Perguntas sobre o material:
[a] Transcreva do texto sobre linguagem rebuscada tudo o que vai desde “A medicina até” até “pertencer ao grupo.”.
[b] Por favor, dê continuidade ao texto sobre linguagem rebuscada a partir do ponto em que ele termina.

Em alguns casos, era até intencional a fala (ou escrita) mais caprichada, para evitar qualquer tipo de contra-argumento, pois o público desconhecia o real significado.

A medicina até hoje usa e abusa dessa forma de expressão. Eybl Björn, em seu livro “As causas emocionais das doenças”, fala sobre esse assunto:

“Não seria mais honesto dizer “inflamação das articulações” em vez de “artrite idiopática juvenil”? De fato, seria mais honesto, mas o que se deve responder ao paciente se este perguntar pela causa da “inflamação das articulações”? – Admitir que não se sabe?
Com “artrite idiopática juvenil” é mais fácil para mim: posso responder que se trata de uma “doença autoimune”. Se ainda não estiver satisfeito, explico-lhe o efeito dos “imunocomplexos no sistema reticuloendotelial”.”  

Do mesmo modo, qualquer um que dominasse regras específicas do Direito, Letras, Psicologia, Sociologia, Política, Filosofia, entre outras, podia usar de expressões comuns à sua “bolha”, ao seu meio, não tanto para parecer inteligentes, mas para pertencer ao grupo. 

A Google desconstruiu o castelo de cartas de algumas tribos. Médicos passaram a reclamar das pesquisas que seus pacientes faziam sobre o diagnóstico na internet. A questão que poucos se atentam é que se a linguagem fosse mais clara não seria necessário buscar entendê-la em outro lugar.

Dados armazenados:
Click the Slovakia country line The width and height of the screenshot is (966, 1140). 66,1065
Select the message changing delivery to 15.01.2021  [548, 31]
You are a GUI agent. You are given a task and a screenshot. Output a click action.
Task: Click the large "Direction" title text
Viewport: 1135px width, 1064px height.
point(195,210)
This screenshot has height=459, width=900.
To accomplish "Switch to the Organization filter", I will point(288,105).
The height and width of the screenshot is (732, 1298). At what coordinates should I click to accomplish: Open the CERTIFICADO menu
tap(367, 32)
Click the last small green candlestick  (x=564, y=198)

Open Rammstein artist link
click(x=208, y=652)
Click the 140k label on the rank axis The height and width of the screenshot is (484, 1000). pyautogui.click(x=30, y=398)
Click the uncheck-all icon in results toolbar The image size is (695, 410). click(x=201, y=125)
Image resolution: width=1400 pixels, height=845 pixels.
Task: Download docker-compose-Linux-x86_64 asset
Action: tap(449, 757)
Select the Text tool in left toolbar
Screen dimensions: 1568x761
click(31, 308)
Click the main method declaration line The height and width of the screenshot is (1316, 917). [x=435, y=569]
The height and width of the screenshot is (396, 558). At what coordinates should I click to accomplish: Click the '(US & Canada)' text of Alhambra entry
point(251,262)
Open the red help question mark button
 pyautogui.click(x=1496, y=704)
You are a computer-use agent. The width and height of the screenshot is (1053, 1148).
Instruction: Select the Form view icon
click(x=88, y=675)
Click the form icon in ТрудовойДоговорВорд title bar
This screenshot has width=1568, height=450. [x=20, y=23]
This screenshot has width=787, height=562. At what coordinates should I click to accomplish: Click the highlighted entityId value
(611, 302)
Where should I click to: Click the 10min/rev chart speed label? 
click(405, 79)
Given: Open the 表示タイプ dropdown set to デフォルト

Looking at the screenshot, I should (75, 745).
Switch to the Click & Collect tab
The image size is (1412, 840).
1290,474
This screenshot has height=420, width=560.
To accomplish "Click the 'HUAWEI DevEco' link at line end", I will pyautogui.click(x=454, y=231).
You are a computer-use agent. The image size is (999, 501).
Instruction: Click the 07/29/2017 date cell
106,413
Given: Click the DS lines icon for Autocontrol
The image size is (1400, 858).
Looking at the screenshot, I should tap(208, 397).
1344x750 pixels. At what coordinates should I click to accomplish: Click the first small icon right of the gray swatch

Respostas em ordem:
[a]
A medicina até hoje usa e abusa dessa forma de expressão. Eybl Björn, em seu livro “As causas emocionais das doenças”, fala sobre esse assunto:

“Não seria mais honesto dizer “inflamação das articulações” em vez de “artrite idiopática juvenil”? De fato, seria mais honesto, mas o que se deve responder ao paciente se este perguntar pela causa da “inflamação das articulações”? – Admitir que não se sabe?
Com “artrite idiopática juvenil” é mais fácil para mim: posso responder que se trata de uma “doença autoimune”. Se ainda não estiver satisfeito, explico-lhe o efeito dos “imunocomplexos no sistema reticuloendotelial”.”  

Do mesmo modo, qualquer um que dominasse regras específicas do Direito, Letras, Psicologia, Sociologia, Política, Filosofia, entre outras, podia usar de expressões comuns à sua “bolha”, ao seu meio, não tanto para parecer inteligentes, mas para pertencer ao grupo.

[b]
Isso vale para advogados e políticos. Os plenários da Câmara e Senado, por exemplo, são recheados de discursos que só são entendíveis dentro daquela realidade, o que permite  aprovar leis que o eleitor sequer desconfia do quão prejudiciais podem ser. 

Todas as outras esferas de comunicação, contudo, precisaram se adaptar – sem direito a reclamar –  a uma nova realidade que emergiu com o boom do Marketing Digital, iniciado por volta dos anos 90.

Com cada vez mais informações disponíveis na internet, logo os responsáveis pelos bastidores da máquina digital perceberam que a linguagem mais simples atingia um público maior.

Daí a fama de inteligente de quem falava difícil começou a ficar fora de moda, porque as pessoas passaram a ter acesso a formas mais descontraídas e leves de tratar diversos assuntos, sem que quem o fizesse perdesse sua autoridade por causa disso. 

É de se pensar por que médicos, políticos e advogados permanecem impávidos com suas falas repletas de termos em latim e excessivo uso de pronomes (vossa senhoria entende o que lhes digo), sem que ninguém torça o nariz contra eles dizendo, “ain, como você fala difícil”! Qual seria o impacto de entendermos claramente os seus posicionamentos?

Contra outras categorias, criou-se um preconceito devido ao uso da chamada “norma culta da língua portuguesa”. Já vivi esse problema de falar difícil, até hoje faço um exercício constante de empatia.

Como dizia Elton Euler, o que falamos precisa ser de fácil entendimento para o Tião da padaria! Sem dúvidas, é preciso sair das bolhas as quais pertencemos ao longo da vida, seja escola, universidade, igreja, partidos políticos, empresas ou até mesmo as redes sociais e buscarmos ser compreendidos.

No entanto, não devemos limitar nosso jeito de comunicar para atender a todos os insatisfeitos. Devemos, sim, adequá-la a quem precisa e quer ter acesso ao que temos a dizer, e que podem tirar mais proveito quando nos expressamos de forma clara e direta.  

Não é verdade que todos que têm o vício do “tecniquês” são arrogantes e querem destacar sua inteligência. Grande parte apenas assimilou uma narrativa, uma crença coletiva, que por muito tempo fez sentido.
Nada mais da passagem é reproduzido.